## Exercise goal
In the workshop page below, reproduce the passage from "Remove all author" to "2025 guidelines portal." word for word.

Workshop on

Visual Text Generation and Text Image Processing

ICDAR 2025 Workshop

September 21, 2025 @ Wuhan, Hubei, China

Introduction

Visual text generation and text image preprocessing are two fundamental areas that play crucial roles in modern visual text analysis systems and directly impact the performance of downstream tasks such as OCR, information extraction, and visual text understanding. Visual text generation addresses the critical challenge of data scarcity by creating diverse, high-quality synthetic datasets [1, 2]. This not only reduces the cost and time of manual data collection but also enables the creation of comprehensive training sets that cover various visual text types and edge cases [3, 4]. Text image preprocessing [5], serving as the foundation of reliable visual text analysis pipelines, tackles real-world challenges such as low resolution [6, 7], uneven illumination [8, 9], and geometric distortions [10, 11]. These techniques are essential for handling various visual text conditions, from documents to scene images. The synergy of these topics to visual text analysis is becoming increasingly important: visual text generation techniques help create better training data, while advanced text image preprocessing techniques improve text quality in real conditions, facilitating model recognition. This workshop aims to bring together researchers and practitioners to work on these two topics and foster innovations in visual text analysis.

Schedule

All times in Beijing Time (UTC+08:00)

Time	Events
09:00 - 09:10	Opening Remarks
09:10 - 09:45	Prof. ZHOU, Wengang Invited Talk 1 : Intelligent Document Images Restoration and Understanding
09:45 - 10:20	Prof. LIAN, Zhouhui Invited Talk 2 : Font Synthesis via Deep Generative Models
10:20 - 10:40	Coffee Break
10:40 - 11:40	Oral Session
11:40 - 12:00	Splotlight Session
12:00 - 12:10	Announcement of Best Paper Awards (No Distinction in Order) Modular OCR Using Web Scraping Data DAA-Net: Dynamic Adaptive Aggregation Network for Document Image Rectification

Call for Papers

Acceptable submission topics may include but are not limited to:

GANs-based and Diffusion-based models for text image synthesis
Layout-aware document image generation
Real-synthetic domain gap analysis
Text generation model benchmarking
Image text removal, editing, style transfer
Shadow, ink, and watermark removal of text image
Illumination correction, deblurring, and binarization of text image
Text image super-resolution
Document image dewarping
Text segmentation
Tampered text detection

Submission

This workshop invites original contributions in both theoretical and applied research domains. All submissions must adhere to the formatting guidelines specified on the ICDAR 2025 official website. Paper length is limited to 15 pages (excluding references) and must comply with our double-blind review requirements:

Remove all author identifiers (names, affiliations, etc.) from the manuscript
Cite previous work in third-person format to avoid identity disclosure
Omit acknowledgments section in initial submissions

Submissions will be accepted through the workshop's CMT submission portal. At least one author of each accepted paper must complete workshop registration to present the work. Detailed submission procedures are available on the ICDAR 2025 guidelines portal.

## Given information
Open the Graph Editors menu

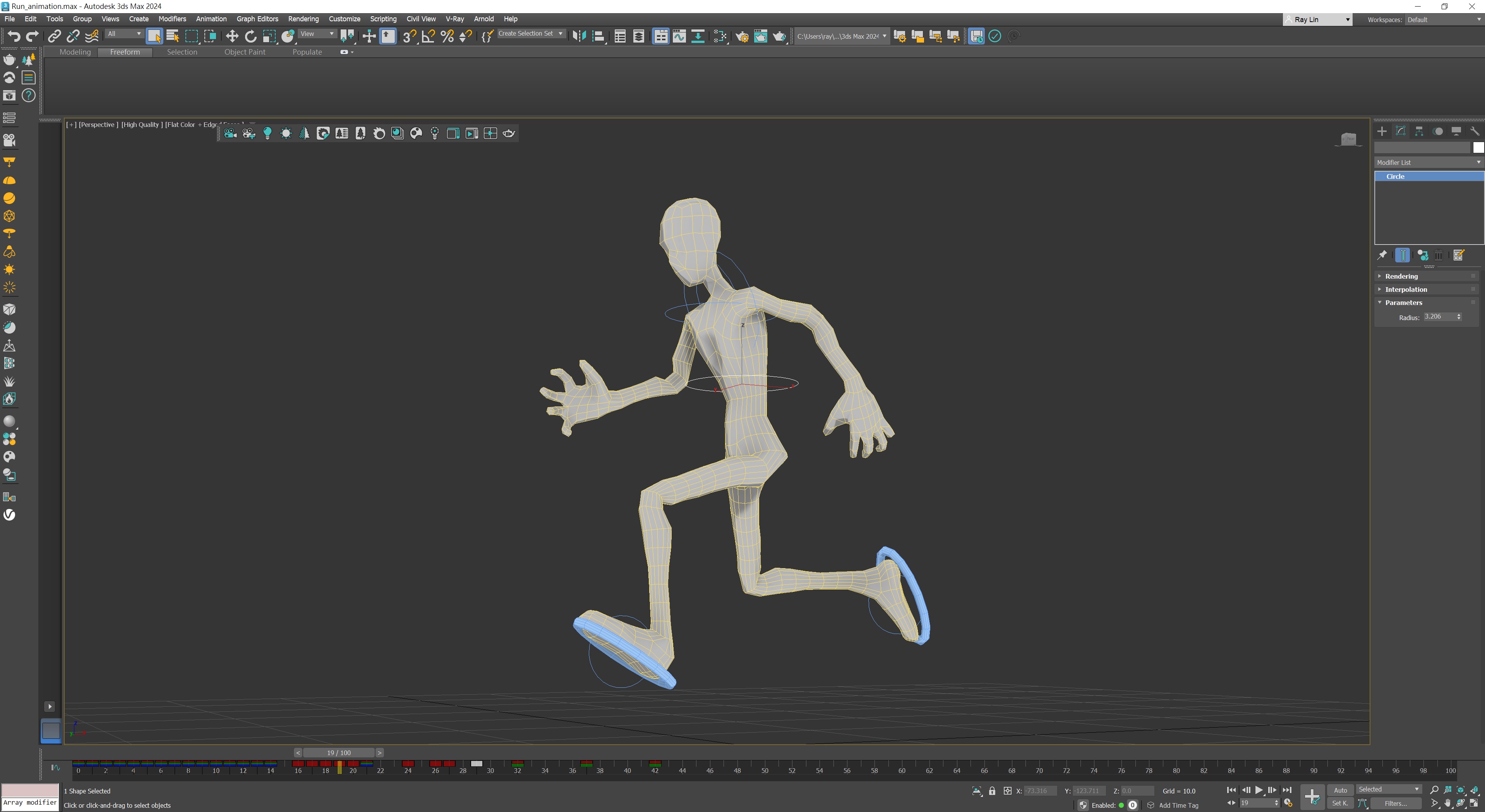(257, 19)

## Task result
Remove all author identifiers (names, affiliations, etc.) from the manuscript
Cite previous work in third-person format to avoid identity disclosure
Omit acknowledgments section in initial submissions

Submissions will be accepted through the workshop's CMT submission portal. At least one author of each accepted paper must complete workshop registration to present the work. Detailed submission procedures are available on the ICDAR 2025 guidelines portal.